#### Data records

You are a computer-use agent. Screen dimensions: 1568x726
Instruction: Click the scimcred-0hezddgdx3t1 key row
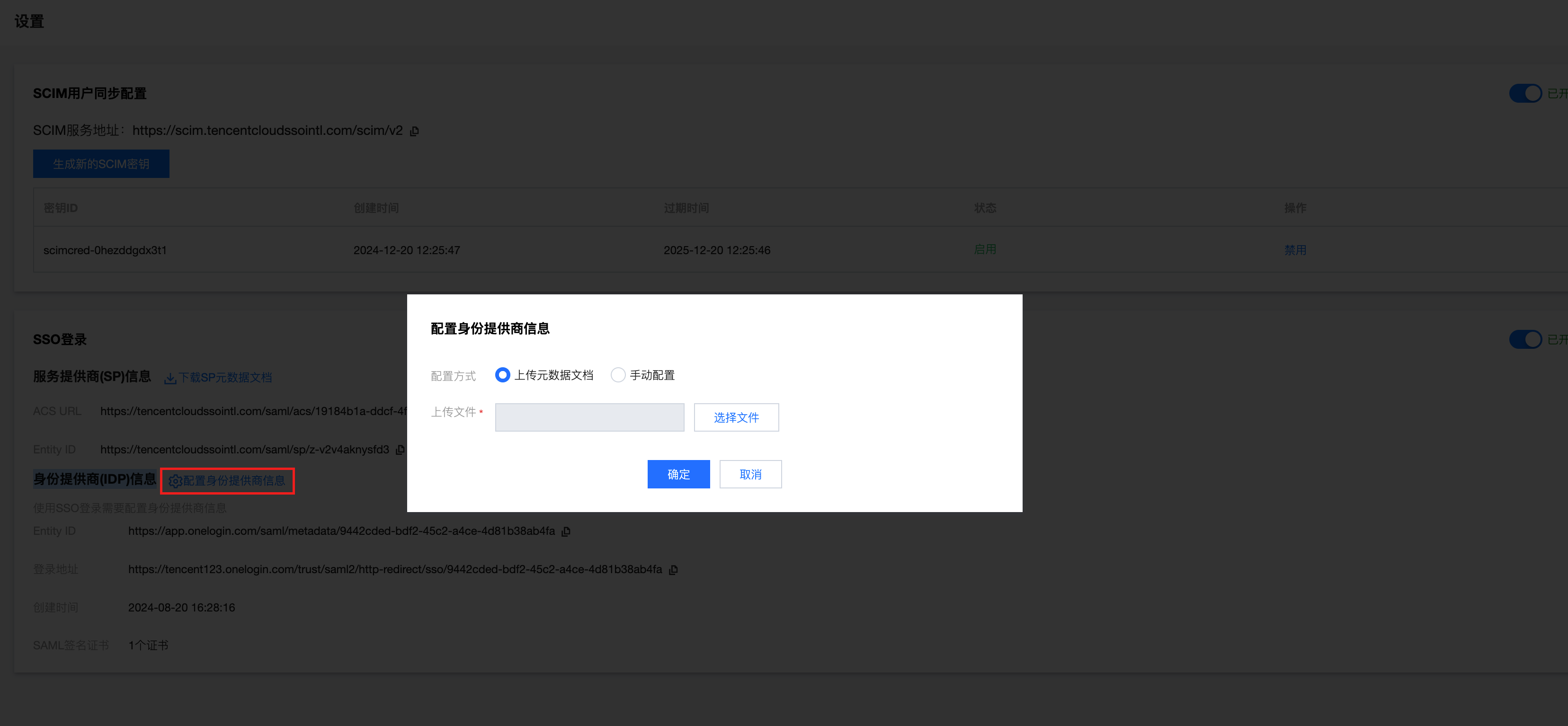click(105, 250)
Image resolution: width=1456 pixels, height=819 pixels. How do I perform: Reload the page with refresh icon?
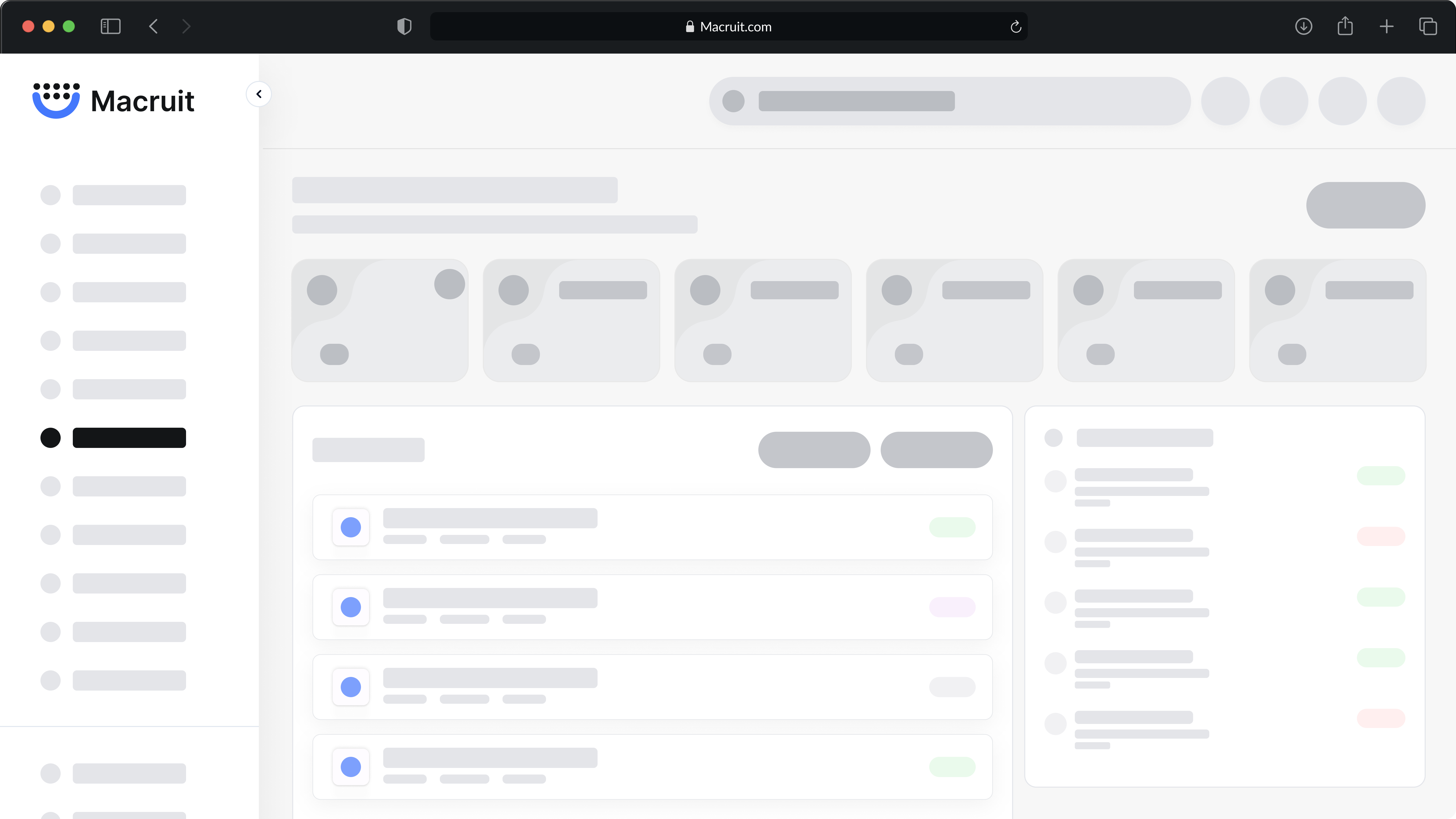point(1016,27)
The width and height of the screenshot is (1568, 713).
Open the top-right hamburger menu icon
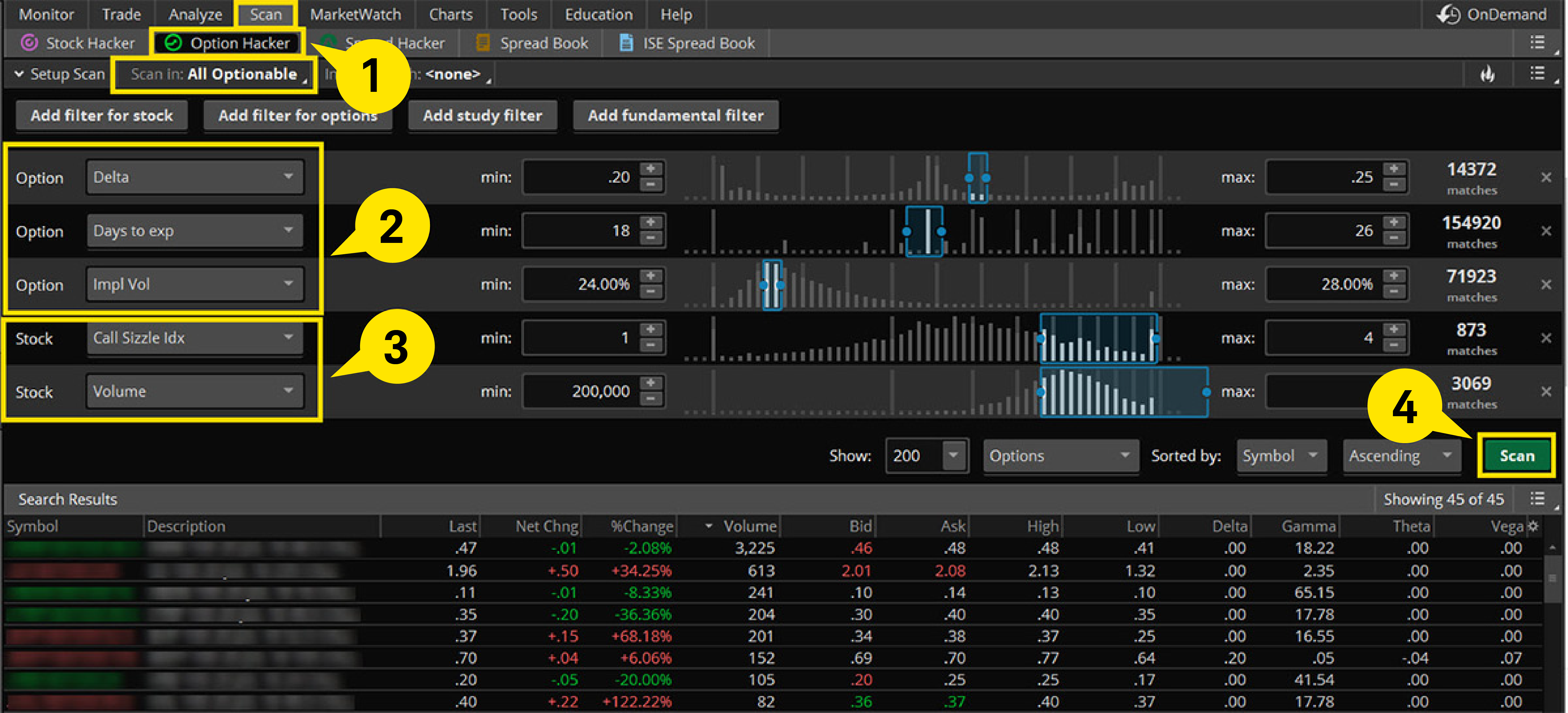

########

- [Brief]:
Every line above should be returned exactly; the pictures stay out.

- [Output below]:
You are a computer-use agent. Screen dimensions: 1568x726
Instruction: Click the scimcred-0hezddgdx3t1 key row
click(105, 250)
Image resolution: width=1456 pixels, height=819 pixels. How do I perform: Reload the page with refresh icon?
point(1016,27)
The width and height of the screenshot is (1568, 713).
Open the top-right hamburger menu icon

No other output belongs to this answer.